**Page excerpt:**
• • • • • • •

# Arriaga - String Quartet 1 (SQ review)



## Merl (Jul 28, 2016)

Arriaga's 1st quartet in d minor is the most Spanish sounding of his quartets, interspersed with melodies that evoke visual images of his country. However, the first theme of the 1st movement's Allegro is dark and firm, played in unison and doesn't feel particularly Spanish. It's unsettling and agitated introduction soon gives way to the 2nd theme, which is introduced by the first violin, playing a lovely Spanish-sounding melody. The 2nd movement, Adagio con espressione, is even mote intricate and skilfully written. The first theme is gentle and expressive whilst the the 2nd theme is deeper and more melacholy. The 3rd movement, Minuetto, is more traditional, however, the trio presents us with a beautiful Spanish flamenco-style dance. The finale, Adagio-Allegretto, with its slow introduction followed by galloping rhythm, is a tremendous ending to this hugely enjoyable quartet. Again there's a decent number of recordings to go at and many are absolutely top-notch so here's my thoughts. Btw, like the other two quartets I'm throwing out the La Ritirata recording as those violins are so undernourished I find them hard to listen to (theyre OK in the minuet), the usually skilful Quatuor Mosaiques (poor recording and anemic instruments) and the first Chilingirian recording as it's painfully slow and boring.






Recomendado

Voces
Guilet (1950 mono)
Aeolian (1954)
Prima Vista
De Geneve (1969)
Maerkl
Aris (BBC magazine)
Arriaga

*Muy recomendado

Chilingirian (SWR 1987)* - light years better than their dull and slow studio version there's some fine articulation in this radio performance.
*New Vlach *- phrasing and dynamics are superb but they need to make more of the pizzicati in the minuet. Still lovely.

*Magnifico

Sine Nomine* - although the finale slightly loses its way in the middle (they pull it back) the other 3 movements are a total pleasure.
*Rasoumovsky* - another fine recording from this 70s set. It's moderately paced but the playing (1st violin and cello especially) shines through on this clear, analogue recording.
*Fine Arts *- this 1996 SWR radio recording may be slightly heavier on the vibrato but the sweetness of the 1st violin and wide dynamic range sold it to me. Brisk feeling.
*Guarneri* - idiomatic and highly engaging performance. The way those pizzicati bounce in the trio of the minuet is delightful.
*Camerata Boccherini *- my favourite recording of this set (fine 1st movement) cementing my notion that this is a mighty fine cycle of Arriaga quartets.

*Mejor elección

Casals* - apart from some glorious subtle playing in ppp moments, what I really like about this recording are the balances. Unlike in some other recordings, the 1st violin is not as prominent and you get a better balance of all instruments, making the cello really shine. Lighter, beautifully structured and buoyant.


----------

• • • • • • •

**Entries for locating elements and text:**
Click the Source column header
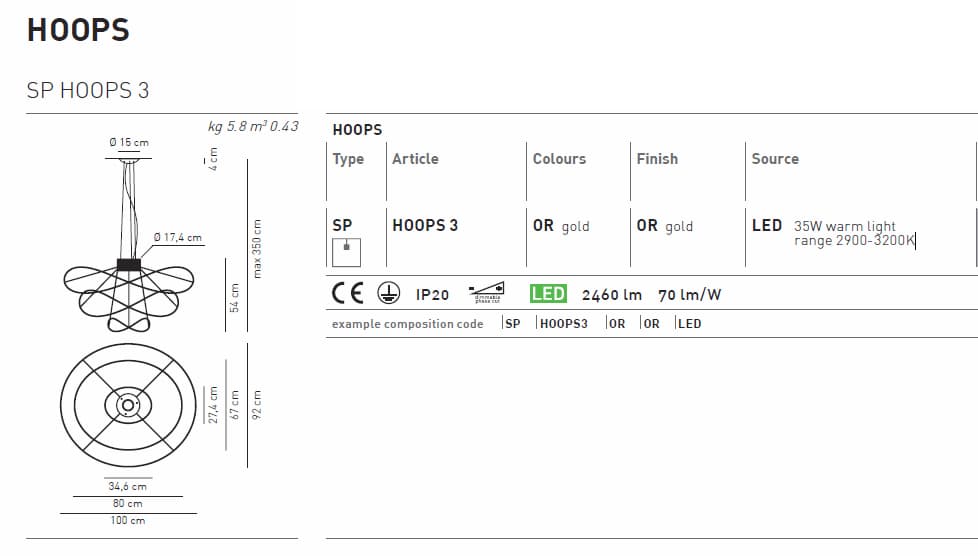This screenshot has width=978, height=556. [775, 159]
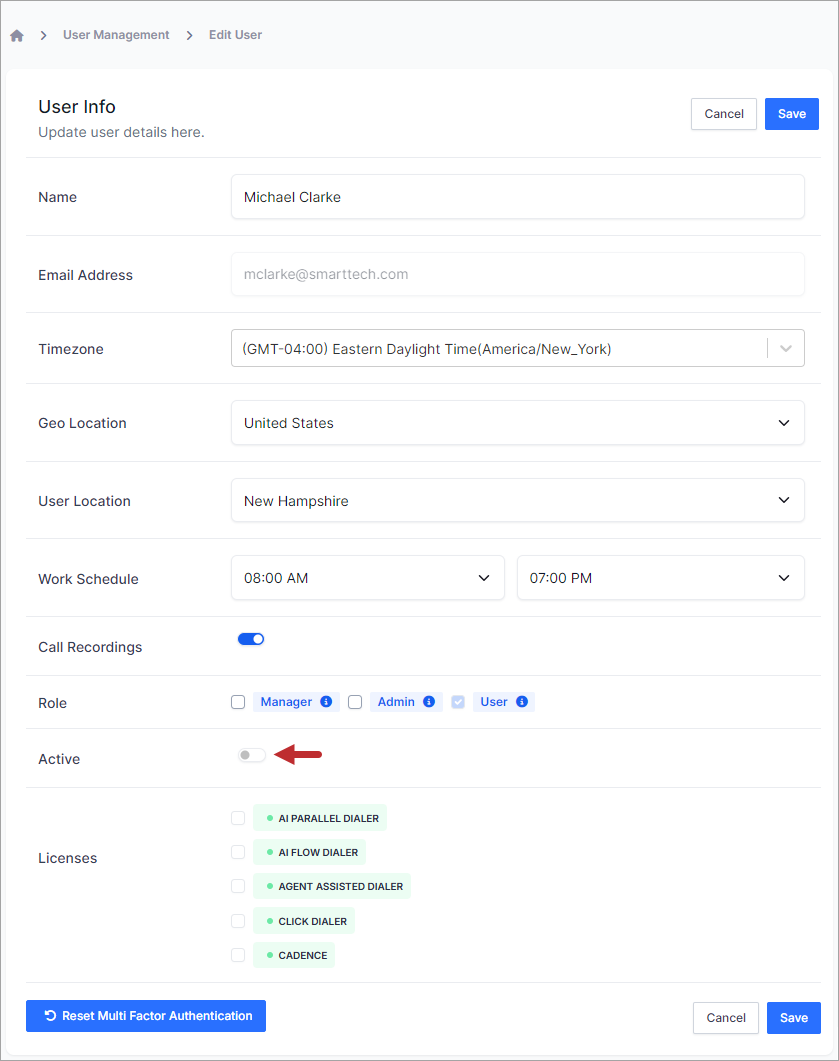Change the 07:00 PM work end time
Screen dimensions: 839x1061
pyautogui.click(x=660, y=578)
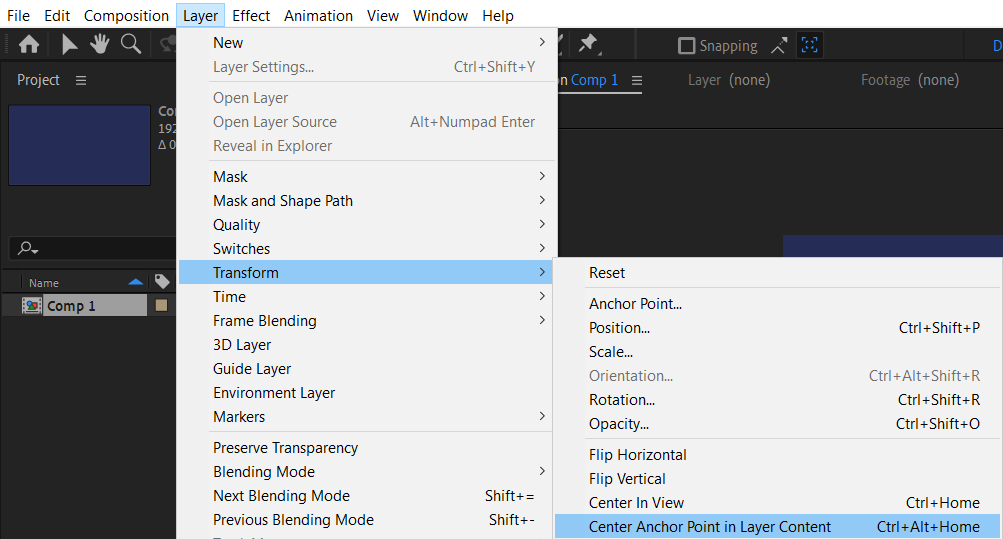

• • • • • • •

**Directives:**
**1)** Return the passage of the Arriaga quartet review that begins at the words "Sine Nomine* - although" and stops after the words "minuet is delightful.".
**2)** According to the Arriaga quartet review, what does the trio of the third movement present?
The material is separate from the Arriaga quartet review.

**Answers for this exercise:**
**1)**
Sine Nomine* - although the finale slightly loses its way in the middle (they pull it back) the other 3 movements are a total pleasure.
*Rasoumovsky* - another fine recording from this 70s set. It's moderately paced but the playing (1st violin and cello especially) shines through on this clear, analogue recording.
*Fine Arts *- this 1996 SWR radio recording may be slightly heavier on the vibrato but the sweetness of the 1st violin and wide dynamic range sold it to me. Brisk feeling.
*Guarneri* - idiomatic and highly engaging performance. The way those pizzicati bounce in the trio of the minuet is delightful.

**2)** A beautiful Spanish flamenco-style dance.